> _About this task_:
Please return every line from the entries that has the string "computer" in it.

::::::::::

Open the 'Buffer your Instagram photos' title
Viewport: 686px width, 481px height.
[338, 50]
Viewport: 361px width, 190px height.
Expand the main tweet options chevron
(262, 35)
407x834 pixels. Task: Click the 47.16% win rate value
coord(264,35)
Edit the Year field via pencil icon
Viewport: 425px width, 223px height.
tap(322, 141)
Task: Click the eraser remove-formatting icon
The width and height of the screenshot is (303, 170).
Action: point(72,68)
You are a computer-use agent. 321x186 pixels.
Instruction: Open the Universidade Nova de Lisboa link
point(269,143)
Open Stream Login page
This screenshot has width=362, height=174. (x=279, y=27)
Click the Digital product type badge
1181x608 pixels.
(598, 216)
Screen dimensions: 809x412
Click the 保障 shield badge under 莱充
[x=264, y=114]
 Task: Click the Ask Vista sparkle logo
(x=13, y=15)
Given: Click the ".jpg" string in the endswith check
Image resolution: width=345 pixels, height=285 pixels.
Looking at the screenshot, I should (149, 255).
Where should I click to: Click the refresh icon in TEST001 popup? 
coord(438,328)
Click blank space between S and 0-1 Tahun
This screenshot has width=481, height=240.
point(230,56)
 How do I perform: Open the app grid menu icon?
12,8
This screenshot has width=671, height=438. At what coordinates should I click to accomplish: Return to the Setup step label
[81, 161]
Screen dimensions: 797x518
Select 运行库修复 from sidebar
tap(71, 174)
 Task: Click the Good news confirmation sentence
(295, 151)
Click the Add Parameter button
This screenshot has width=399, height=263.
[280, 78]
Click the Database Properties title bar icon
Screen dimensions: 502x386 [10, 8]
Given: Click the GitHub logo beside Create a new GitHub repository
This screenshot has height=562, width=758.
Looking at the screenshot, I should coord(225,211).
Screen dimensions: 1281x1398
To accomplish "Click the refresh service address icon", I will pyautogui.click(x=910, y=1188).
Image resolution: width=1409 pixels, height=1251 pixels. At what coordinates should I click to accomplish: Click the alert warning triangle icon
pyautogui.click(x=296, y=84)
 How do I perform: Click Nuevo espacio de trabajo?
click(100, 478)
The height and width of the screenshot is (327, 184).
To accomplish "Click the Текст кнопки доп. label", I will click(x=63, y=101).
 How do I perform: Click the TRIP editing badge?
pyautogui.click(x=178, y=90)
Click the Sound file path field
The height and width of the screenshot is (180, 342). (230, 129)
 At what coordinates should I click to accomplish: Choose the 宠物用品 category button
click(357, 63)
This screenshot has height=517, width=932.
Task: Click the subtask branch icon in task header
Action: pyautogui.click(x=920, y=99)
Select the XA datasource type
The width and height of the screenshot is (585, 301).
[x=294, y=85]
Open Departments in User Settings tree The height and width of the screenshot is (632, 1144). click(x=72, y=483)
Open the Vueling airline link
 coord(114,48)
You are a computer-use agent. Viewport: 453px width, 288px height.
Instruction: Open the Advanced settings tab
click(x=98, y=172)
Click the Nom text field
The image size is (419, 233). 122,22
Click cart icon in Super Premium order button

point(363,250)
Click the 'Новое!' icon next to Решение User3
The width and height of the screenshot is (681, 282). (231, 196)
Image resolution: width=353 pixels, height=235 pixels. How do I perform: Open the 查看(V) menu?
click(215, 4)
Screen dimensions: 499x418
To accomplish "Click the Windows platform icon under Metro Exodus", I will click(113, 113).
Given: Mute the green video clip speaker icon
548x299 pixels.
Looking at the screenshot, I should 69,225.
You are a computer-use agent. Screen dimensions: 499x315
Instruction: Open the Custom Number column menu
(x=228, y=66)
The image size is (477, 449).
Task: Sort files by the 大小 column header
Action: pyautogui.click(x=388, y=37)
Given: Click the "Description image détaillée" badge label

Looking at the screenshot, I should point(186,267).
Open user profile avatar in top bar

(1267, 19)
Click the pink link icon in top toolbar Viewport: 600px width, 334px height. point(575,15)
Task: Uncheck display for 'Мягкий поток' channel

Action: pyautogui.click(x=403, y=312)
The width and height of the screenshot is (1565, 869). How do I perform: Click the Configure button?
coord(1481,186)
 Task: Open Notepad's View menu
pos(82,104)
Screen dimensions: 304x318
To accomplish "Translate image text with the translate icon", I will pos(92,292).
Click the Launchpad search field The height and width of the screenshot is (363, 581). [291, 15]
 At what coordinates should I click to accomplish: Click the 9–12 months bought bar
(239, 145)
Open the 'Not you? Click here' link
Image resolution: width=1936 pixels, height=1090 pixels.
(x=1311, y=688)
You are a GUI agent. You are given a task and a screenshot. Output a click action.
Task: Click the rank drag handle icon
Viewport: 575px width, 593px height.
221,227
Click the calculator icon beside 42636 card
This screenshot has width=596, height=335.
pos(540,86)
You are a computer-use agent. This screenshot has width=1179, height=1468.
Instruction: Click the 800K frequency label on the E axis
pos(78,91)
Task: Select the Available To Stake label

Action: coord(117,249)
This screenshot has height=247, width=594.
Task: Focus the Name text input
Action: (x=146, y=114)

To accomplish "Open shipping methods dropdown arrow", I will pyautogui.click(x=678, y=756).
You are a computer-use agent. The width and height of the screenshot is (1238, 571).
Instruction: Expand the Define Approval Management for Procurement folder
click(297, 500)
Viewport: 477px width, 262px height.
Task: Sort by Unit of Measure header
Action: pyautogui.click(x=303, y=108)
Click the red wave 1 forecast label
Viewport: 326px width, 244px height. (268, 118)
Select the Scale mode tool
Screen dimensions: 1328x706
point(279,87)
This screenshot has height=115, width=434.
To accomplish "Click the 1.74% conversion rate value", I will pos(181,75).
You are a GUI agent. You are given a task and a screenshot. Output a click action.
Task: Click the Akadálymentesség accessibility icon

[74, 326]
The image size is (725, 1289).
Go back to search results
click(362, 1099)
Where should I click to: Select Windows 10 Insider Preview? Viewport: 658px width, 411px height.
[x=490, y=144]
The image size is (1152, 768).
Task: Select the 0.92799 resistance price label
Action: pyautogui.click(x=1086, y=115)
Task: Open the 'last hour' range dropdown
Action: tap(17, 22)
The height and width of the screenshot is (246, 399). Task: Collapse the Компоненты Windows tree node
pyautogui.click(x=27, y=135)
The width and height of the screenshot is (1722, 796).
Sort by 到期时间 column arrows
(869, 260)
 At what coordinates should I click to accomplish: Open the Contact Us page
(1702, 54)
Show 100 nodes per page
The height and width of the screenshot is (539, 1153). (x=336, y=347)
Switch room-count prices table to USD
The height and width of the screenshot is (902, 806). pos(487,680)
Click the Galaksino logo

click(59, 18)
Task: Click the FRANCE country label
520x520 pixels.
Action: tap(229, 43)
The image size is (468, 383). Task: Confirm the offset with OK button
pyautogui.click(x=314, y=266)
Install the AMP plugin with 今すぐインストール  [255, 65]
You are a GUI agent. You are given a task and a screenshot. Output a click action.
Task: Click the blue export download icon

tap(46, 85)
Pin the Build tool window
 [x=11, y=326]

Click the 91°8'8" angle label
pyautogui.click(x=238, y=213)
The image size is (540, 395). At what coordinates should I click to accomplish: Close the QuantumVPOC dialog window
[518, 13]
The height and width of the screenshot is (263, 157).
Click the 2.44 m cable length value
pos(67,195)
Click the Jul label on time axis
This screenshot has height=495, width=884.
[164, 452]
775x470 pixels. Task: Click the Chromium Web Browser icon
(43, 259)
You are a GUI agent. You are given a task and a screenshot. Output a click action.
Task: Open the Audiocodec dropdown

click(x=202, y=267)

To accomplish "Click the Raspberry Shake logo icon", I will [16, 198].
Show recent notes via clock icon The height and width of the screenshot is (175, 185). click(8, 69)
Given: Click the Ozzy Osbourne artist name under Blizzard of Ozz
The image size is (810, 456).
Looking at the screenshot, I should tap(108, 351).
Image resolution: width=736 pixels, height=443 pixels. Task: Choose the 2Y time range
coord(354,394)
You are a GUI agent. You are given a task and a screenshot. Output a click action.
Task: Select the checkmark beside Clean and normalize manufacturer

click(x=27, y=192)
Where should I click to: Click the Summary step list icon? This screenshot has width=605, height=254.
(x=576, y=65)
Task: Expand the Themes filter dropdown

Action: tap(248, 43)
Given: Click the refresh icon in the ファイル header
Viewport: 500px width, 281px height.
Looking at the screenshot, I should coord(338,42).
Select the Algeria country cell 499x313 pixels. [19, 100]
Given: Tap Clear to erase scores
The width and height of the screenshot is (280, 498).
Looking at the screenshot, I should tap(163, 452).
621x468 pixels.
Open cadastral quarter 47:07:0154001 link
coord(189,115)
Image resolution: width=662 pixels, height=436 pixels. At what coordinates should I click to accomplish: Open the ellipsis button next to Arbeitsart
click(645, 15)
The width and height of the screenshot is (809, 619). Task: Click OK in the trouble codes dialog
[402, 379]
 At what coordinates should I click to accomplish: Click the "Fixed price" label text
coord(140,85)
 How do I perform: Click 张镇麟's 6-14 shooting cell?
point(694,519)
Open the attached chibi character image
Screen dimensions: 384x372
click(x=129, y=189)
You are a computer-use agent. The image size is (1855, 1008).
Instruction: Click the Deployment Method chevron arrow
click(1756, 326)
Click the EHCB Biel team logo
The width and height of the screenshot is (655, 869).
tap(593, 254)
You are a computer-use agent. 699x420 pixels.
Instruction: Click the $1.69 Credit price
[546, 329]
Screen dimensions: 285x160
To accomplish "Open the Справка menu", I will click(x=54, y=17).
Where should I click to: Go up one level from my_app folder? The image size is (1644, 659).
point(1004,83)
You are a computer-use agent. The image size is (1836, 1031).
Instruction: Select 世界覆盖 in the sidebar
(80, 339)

::::::::::

> _Problem solution_:
You are a computer-use agent. 321x186 pixels.
You are a computer-use agent. Viewport: 453px width, 288px height.
You are a computer-use agent. Screen dimensions: 499x315
You are a computer-use agent. This screenshot has width=1179, height=1468.
You are a computer-use agent. The width and height of the screenshot is (1238, 571).
You are a computer-use agent. The image size is (1855, 1008).
You are a computer-use agent. 699x420 pixels.
You are a computer-use agent. The image size is (1836, 1031).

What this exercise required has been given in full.